__Fragmento proporcionado__

De tal modo elabora Lozano su historia que no se trata únicamente de una historia con visión providencialista: lo que recoge son las actuaciones de un Dios que se hace familiar, que interviene y que bendice. Cuando registra estas intervenciones, sus expresiones suelen ser: portentos, maravillas, prodigios de Dios (19). Pero detrás de estas expresiones no se despliega un espectacularismo, sino el agradecido reconocimiento de un creyente.
Así se ocupa de trascribir una carta del P. Manuel de Ortega al Provincial del Perú, para relatarnos cómo »... no se estancaron los favores divinos ... para que vidas tan apreciadas en su acatamiento evadiesen del riesgo de perecer«. La carta del P. Ortega es prolija en sus datos, y resulta un testimonio valioso de cuán cerca estaba el Señor de los que trabajaban por su Reino:
Salí con el P. Alonso de Barzana a una misión a los pueblos del distrito de Córdoba del Tucumán, aunque todos nos ponían miedo por estar los indios rebelados y ser los caminos muy ásperos y la falta de comida mucha; con todo, ayudados de la divina gracia, la acometimos, y en ella estuvimos cinco meses, con gran fruto de las almas. Fue este año muy estéril por toda aquella tierra: morían los indios de hambre, y de ella nos cupo buena parte, porque algunos días pasamos con dos docenas de granos de maíz, por socorrer otro tanto a los indios; y como había muchos que comiesen, se acabó el malotaje del todo; de manera que estuvimos cinco días naturales continuos sin probar bocado ... pasando con el Santísimo Sacramento solamente en la Misa que decíamos. Con esta necesidad llegamos un día a hora de Vísperas a un paraje, donde había algunos indios; y preguntados si sabían dónde había qué comer, respondieron que sí, pero que distaba ocho días de camino.

__Ejercicios propuestos__
1: Transcribe del fragmento proporcionado el pasaje que comienza en las palabras "De tal modo" y termina después de "de un creyente.".
2: Según el fragmento proporcionado, ¿cuántos días estuvieron sin probar bocado durante la misión?

__Listado__
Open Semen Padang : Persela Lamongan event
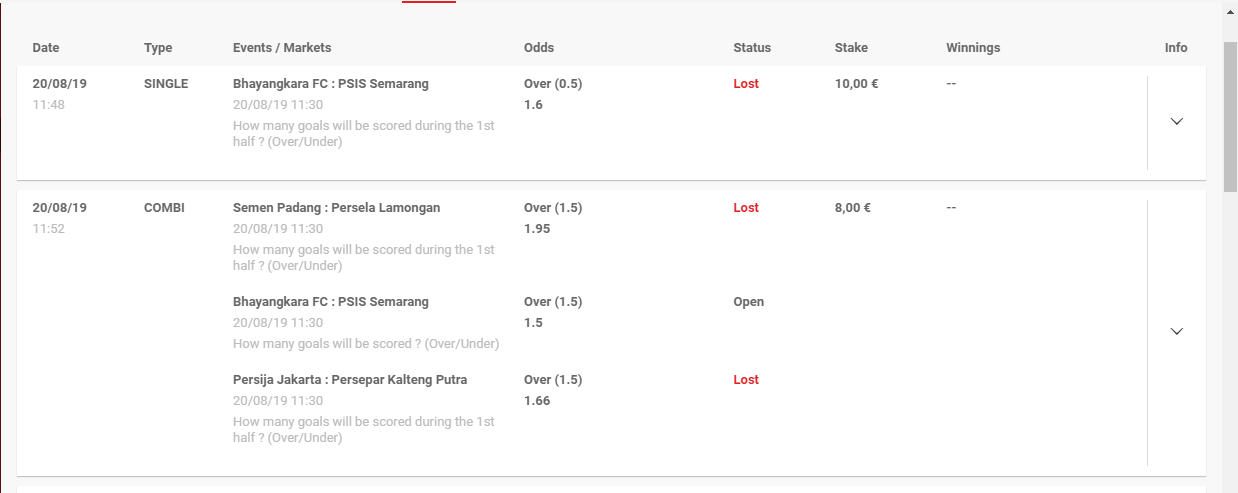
==
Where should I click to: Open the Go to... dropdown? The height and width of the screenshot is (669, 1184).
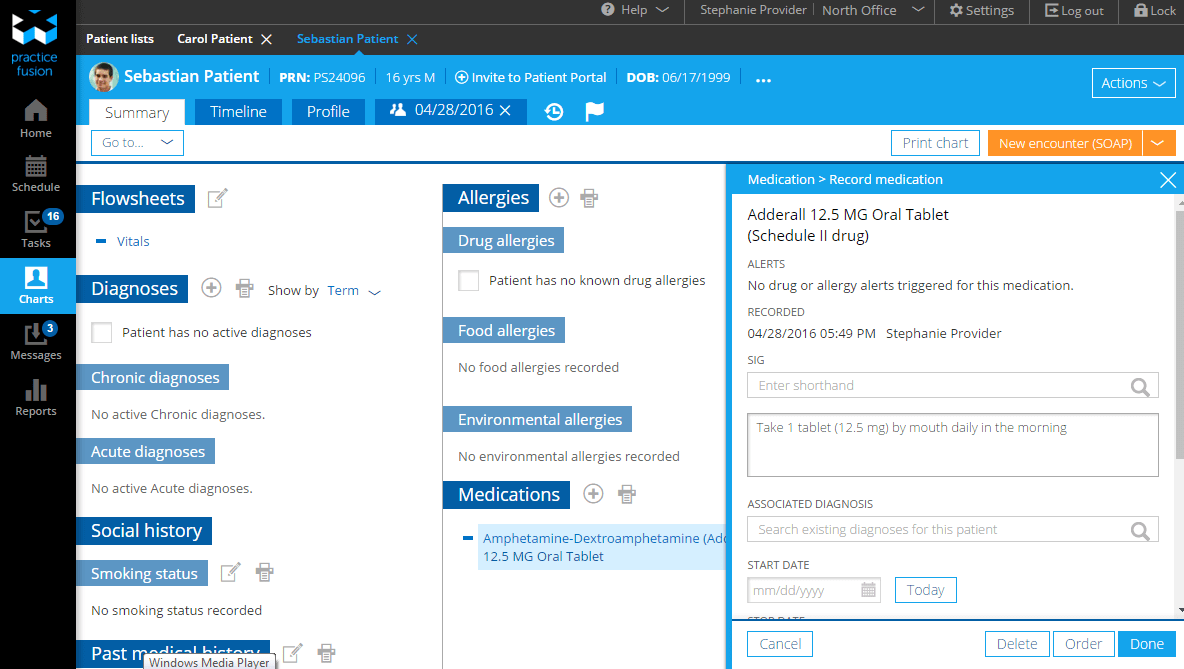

__Soluciones__
1:
De tal modo elabora Lozano su historia que no se trata únicamente de una historia con visión providencialista: lo que recoge son las actuaciones de un Dios que se hace familiar, que interviene y que bendice. Cuando registra estas intervenciones, sus expresiones suelen ser: portentos, maravillas, prodigios de Dios (19). Pero detrás de estas expresiones no se despliega un espectacularismo, sino el agradecido reconocimiento de un creyente.

2: Cinco días naturales continuos.